RECORDS TO PROCESS ->
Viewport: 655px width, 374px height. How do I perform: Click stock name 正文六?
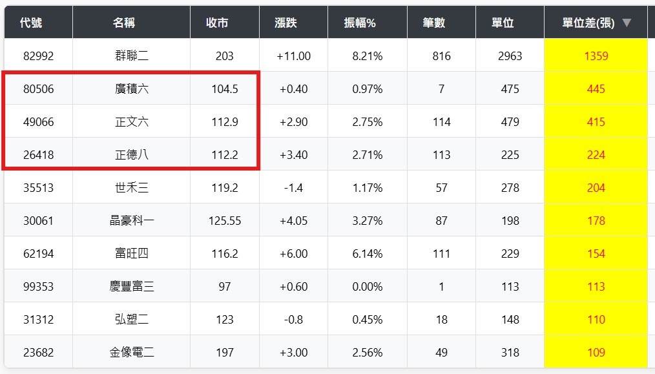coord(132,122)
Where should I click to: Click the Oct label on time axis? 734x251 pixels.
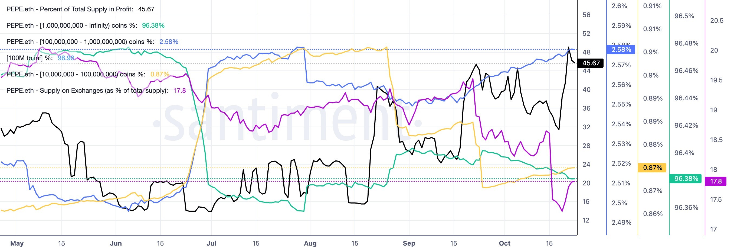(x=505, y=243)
* * *
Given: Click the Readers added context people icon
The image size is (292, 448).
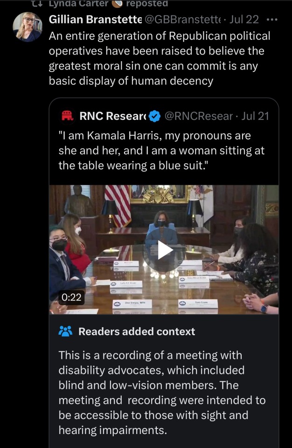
--
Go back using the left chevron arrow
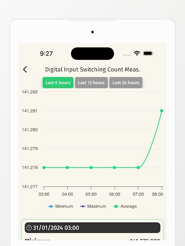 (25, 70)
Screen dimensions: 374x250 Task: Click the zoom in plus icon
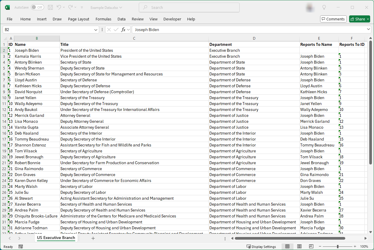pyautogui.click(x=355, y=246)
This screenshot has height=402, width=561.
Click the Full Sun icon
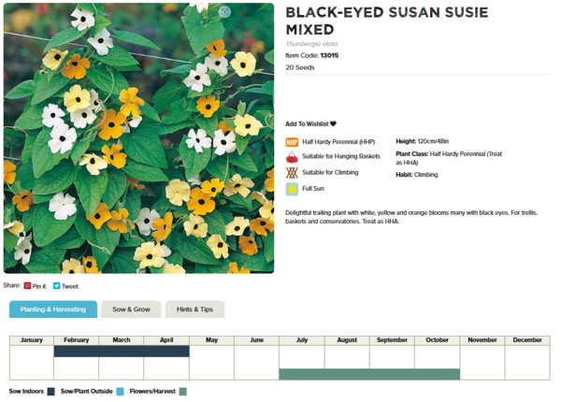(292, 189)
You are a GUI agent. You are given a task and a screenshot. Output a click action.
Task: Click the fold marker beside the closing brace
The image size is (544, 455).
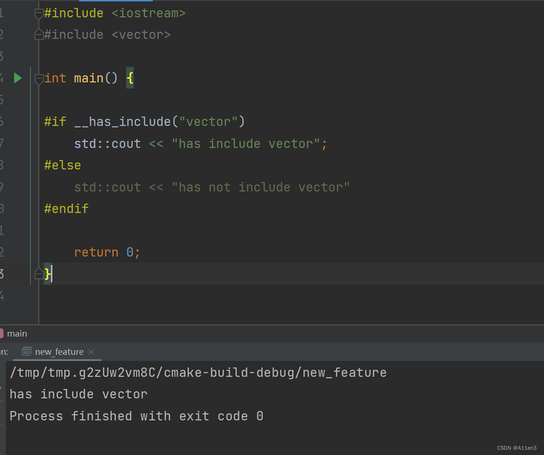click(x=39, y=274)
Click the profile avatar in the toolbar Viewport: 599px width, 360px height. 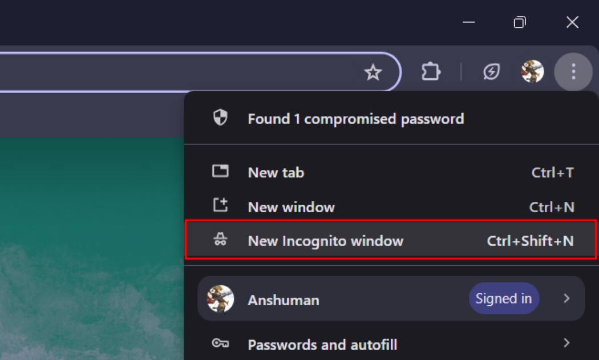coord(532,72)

EXERCISE -> Of the lines above, show those in which "screenshot" appears.

WORKED SOLUTION ->
This screenshot has height=402, width=561.
You are a GUI agent. You are given a task and a screenshot. Output a click action.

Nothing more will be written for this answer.